> **Information**

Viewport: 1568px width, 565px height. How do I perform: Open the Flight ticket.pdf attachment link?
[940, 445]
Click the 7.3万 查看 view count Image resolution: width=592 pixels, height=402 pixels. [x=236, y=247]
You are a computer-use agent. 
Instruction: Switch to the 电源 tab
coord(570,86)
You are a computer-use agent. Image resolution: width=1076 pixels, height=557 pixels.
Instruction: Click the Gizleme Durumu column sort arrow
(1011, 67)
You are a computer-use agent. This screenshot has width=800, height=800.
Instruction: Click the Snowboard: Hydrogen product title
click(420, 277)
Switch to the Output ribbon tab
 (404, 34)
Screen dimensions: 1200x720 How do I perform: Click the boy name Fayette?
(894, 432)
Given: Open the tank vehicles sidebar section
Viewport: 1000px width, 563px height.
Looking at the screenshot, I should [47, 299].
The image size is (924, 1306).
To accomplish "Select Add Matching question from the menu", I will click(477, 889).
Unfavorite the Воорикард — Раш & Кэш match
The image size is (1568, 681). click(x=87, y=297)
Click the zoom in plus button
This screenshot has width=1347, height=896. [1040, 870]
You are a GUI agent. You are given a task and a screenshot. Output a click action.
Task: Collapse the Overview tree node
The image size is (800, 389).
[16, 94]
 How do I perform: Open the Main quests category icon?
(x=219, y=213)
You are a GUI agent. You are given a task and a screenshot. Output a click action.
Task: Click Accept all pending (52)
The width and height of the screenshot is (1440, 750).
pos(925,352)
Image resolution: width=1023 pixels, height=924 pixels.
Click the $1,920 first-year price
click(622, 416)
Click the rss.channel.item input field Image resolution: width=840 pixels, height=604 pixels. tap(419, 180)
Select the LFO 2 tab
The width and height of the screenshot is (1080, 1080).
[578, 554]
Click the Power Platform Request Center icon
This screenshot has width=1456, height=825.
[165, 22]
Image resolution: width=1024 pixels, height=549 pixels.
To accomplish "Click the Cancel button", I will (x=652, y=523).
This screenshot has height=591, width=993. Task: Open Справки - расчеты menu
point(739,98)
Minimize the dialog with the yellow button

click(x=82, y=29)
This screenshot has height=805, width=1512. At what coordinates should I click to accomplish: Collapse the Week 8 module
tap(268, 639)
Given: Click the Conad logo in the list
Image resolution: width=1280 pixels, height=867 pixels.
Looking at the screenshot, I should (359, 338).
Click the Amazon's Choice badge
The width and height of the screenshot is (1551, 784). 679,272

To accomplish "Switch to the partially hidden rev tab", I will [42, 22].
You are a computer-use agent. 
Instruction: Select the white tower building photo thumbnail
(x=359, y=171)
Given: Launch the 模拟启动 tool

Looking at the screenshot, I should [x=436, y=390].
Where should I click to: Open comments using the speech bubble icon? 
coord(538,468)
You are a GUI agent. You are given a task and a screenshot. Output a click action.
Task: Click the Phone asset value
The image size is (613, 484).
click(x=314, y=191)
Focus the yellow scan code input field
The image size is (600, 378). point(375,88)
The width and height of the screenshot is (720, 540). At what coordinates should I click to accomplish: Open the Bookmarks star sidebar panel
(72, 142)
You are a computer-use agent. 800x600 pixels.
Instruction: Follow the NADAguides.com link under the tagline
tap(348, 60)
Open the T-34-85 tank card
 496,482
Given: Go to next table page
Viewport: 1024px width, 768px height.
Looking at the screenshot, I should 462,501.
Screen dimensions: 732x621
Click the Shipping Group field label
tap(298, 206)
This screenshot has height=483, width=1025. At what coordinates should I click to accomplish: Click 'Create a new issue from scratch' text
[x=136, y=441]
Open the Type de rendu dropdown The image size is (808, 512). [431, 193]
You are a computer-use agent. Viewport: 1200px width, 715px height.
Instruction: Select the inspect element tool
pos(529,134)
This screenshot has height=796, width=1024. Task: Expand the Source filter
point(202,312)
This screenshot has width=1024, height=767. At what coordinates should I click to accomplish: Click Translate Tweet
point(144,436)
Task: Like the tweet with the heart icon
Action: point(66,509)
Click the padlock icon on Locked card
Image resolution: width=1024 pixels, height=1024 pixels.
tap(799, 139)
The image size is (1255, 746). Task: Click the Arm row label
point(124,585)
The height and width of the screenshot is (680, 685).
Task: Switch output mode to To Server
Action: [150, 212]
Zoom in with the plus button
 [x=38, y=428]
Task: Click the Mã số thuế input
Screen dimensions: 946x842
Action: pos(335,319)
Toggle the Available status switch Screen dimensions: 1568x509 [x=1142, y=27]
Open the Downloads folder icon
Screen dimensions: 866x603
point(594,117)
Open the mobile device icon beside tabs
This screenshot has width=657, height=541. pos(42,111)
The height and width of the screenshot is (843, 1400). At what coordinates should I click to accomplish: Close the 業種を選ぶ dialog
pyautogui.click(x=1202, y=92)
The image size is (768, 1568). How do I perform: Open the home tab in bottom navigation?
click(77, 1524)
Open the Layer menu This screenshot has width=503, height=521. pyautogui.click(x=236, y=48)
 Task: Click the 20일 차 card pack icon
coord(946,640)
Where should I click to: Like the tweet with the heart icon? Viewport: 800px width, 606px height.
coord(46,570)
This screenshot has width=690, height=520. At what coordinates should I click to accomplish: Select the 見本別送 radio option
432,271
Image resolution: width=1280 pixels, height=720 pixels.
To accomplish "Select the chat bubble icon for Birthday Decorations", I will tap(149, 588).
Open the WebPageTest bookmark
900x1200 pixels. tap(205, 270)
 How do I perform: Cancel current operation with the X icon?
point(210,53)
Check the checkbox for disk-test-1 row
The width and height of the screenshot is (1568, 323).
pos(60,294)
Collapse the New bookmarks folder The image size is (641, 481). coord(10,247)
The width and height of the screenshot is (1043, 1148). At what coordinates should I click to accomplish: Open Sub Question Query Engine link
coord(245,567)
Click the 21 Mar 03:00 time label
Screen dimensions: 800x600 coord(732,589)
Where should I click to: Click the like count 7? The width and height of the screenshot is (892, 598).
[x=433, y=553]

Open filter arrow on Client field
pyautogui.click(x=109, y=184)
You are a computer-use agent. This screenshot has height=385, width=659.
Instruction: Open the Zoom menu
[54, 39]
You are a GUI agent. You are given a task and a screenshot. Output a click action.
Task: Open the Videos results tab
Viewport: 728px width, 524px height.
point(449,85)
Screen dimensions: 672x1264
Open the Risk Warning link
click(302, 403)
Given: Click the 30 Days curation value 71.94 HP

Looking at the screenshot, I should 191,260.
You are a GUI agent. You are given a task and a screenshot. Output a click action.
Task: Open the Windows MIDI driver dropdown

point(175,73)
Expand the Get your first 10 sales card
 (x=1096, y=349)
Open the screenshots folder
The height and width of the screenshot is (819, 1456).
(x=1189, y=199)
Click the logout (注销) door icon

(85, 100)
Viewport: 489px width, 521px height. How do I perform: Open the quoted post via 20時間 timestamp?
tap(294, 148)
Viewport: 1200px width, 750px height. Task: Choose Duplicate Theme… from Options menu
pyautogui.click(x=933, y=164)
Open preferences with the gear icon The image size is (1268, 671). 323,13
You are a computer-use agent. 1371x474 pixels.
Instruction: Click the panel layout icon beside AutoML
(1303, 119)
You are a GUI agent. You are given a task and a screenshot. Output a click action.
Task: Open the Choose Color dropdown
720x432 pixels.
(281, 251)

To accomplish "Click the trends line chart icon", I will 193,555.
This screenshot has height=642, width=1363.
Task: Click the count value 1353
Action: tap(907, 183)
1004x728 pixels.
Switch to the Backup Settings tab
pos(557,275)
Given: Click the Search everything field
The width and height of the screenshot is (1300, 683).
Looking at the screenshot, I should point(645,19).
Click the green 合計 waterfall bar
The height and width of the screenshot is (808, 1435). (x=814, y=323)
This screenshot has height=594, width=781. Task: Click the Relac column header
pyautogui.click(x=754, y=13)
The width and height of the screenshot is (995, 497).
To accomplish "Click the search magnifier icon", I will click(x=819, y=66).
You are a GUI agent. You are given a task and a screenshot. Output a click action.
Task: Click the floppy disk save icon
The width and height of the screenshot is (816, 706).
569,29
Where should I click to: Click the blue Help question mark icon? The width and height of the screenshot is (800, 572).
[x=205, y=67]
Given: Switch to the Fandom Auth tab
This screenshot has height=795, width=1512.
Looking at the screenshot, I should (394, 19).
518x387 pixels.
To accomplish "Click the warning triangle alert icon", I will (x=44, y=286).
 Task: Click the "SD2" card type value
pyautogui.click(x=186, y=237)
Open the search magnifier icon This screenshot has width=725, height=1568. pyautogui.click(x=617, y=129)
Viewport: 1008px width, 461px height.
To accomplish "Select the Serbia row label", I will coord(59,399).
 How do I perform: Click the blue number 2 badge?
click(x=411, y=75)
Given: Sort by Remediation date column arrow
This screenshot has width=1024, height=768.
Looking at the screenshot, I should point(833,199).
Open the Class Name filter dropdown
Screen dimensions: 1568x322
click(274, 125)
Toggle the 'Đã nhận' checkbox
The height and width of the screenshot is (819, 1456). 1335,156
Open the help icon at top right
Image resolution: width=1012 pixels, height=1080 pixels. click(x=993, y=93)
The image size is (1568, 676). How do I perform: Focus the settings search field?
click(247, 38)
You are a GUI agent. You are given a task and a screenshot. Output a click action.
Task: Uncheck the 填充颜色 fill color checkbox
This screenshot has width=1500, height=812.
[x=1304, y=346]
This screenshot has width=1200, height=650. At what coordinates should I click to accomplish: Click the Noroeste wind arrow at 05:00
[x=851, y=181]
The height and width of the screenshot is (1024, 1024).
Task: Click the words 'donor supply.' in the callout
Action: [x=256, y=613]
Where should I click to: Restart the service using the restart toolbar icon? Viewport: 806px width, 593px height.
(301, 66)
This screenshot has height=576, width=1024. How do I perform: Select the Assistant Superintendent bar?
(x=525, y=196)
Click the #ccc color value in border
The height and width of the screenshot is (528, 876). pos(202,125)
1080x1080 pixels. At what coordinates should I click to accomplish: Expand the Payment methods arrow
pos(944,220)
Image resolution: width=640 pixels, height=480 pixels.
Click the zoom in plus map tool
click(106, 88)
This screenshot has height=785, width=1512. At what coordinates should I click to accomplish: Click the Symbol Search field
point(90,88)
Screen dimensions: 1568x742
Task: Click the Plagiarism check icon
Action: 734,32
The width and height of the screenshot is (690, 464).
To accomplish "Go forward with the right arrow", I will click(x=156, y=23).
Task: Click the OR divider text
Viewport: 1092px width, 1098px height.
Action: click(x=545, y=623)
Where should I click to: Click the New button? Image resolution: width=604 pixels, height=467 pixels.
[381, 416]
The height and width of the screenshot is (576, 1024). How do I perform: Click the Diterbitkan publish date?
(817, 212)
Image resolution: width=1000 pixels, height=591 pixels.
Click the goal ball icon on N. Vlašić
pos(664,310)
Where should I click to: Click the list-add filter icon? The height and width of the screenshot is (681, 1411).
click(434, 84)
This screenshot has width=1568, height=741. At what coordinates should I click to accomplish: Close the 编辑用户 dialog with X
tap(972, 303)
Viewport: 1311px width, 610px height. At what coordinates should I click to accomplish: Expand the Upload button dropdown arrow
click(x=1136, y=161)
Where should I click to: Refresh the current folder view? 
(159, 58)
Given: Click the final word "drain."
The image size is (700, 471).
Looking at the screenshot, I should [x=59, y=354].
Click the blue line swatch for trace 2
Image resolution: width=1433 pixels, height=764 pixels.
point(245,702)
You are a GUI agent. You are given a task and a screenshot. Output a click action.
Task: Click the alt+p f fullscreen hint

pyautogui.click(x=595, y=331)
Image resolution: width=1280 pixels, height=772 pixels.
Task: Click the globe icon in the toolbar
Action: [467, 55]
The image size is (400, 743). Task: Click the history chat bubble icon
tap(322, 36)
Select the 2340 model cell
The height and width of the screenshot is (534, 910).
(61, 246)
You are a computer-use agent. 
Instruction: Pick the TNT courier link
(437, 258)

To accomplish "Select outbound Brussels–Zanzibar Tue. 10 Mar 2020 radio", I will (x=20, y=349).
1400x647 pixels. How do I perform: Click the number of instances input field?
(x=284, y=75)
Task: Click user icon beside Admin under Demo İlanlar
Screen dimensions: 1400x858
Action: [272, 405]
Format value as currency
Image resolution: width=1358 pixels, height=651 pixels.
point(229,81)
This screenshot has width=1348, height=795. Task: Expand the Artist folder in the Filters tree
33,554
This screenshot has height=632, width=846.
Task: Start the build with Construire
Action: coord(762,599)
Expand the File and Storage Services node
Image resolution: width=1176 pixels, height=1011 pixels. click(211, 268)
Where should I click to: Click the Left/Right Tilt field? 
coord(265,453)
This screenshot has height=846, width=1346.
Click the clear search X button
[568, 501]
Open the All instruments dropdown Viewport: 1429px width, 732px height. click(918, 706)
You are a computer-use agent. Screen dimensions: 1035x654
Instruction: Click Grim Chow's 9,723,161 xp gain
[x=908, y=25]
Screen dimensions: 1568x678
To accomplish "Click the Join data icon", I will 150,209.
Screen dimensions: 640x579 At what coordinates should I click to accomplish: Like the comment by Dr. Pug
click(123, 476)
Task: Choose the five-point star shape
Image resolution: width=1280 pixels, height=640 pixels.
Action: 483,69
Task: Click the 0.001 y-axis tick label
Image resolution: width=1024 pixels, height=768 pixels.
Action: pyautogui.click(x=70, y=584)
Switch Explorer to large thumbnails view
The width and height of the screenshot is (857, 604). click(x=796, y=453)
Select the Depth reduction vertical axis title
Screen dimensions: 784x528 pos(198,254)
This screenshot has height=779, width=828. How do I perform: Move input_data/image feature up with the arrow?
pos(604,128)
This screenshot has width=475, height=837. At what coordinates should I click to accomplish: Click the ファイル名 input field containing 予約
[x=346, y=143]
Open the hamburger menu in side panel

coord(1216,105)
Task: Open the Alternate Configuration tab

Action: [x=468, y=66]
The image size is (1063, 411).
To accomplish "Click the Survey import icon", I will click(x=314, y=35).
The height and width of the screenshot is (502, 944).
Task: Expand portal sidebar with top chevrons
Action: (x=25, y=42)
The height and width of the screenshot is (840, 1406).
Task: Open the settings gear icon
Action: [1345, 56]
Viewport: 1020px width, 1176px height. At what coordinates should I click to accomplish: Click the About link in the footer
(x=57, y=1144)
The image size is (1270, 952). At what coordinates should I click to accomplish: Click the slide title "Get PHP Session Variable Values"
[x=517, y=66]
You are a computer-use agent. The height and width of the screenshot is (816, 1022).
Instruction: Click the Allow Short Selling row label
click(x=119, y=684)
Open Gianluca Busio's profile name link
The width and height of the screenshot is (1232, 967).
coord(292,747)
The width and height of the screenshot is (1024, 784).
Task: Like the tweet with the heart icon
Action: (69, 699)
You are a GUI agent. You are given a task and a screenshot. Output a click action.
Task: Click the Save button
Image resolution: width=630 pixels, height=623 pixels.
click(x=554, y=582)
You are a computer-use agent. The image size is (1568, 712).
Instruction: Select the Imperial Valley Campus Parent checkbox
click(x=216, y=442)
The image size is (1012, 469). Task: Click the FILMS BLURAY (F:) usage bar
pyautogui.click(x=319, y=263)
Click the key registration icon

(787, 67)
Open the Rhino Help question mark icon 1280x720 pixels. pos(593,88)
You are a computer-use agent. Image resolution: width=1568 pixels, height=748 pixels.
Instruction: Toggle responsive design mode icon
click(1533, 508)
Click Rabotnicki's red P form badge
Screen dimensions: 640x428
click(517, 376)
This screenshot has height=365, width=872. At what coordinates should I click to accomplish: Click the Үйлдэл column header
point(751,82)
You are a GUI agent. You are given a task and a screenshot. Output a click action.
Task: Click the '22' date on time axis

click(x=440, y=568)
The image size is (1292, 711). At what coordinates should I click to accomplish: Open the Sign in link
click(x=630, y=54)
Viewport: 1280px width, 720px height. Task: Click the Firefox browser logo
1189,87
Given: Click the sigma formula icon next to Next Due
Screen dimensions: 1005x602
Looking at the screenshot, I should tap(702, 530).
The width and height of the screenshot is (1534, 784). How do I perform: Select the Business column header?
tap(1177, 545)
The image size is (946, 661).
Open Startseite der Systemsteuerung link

> **Work task**
Please give back, exactly as it stands above, the stretch from the line with "The image size is (400, 743)." through the line with "Screen dimensions: 1568x678", and no line outside it.

> **Solution for this exercise**
The image size is (400, 743). Task: Click the history chat bubble icon
tap(322, 36)
Select the 2340 model cell
The height and width of the screenshot is (534, 910).
(61, 246)
You are a computer-use agent. 
Instruction: Pick the TNT courier link
(437, 258)

To accomplish "Select outbound Brussels–Zanzibar Tue. 10 Mar 2020 radio", I will (x=20, y=349).
1400x647 pixels. How do I perform: Click the number of instances input field?
(x=284, y=75)
Task: Click user icon beside Admin under Demo İlanlar
Screen dimensions: 1400x858
Action: [272, 405]
Format value as currency
Image resolution: width=1358 pixels, height=651 pixels.
point(229,81)
This screenshot has width=1348, height=795. Task: Expand the Artist folder in the Filters tree
33,554
This screenshot has height=632, width=846.
Task: Start the build with Construire
Action: coord(762,599)
Expand the File and Storage Services node
Image resolution: width=1176 pixels, height=1011 pixels. click(211, 268)
Where should I click to: Click the Left/Right Tilt field? 
coord(265,453)
This screenshot has height=846, width=1346.
Click the clear search X button
[568, 501]
Open the All instruments dropdown Viewport: 1429px width, 732px height. click(918, 706)
You are a computer-use agent. Screen dimensions: 1035x654
Instruction: Click Grim Chow's 9,723,161 xp gain
[x=908, y=25]
Screen dimensions: 1568x678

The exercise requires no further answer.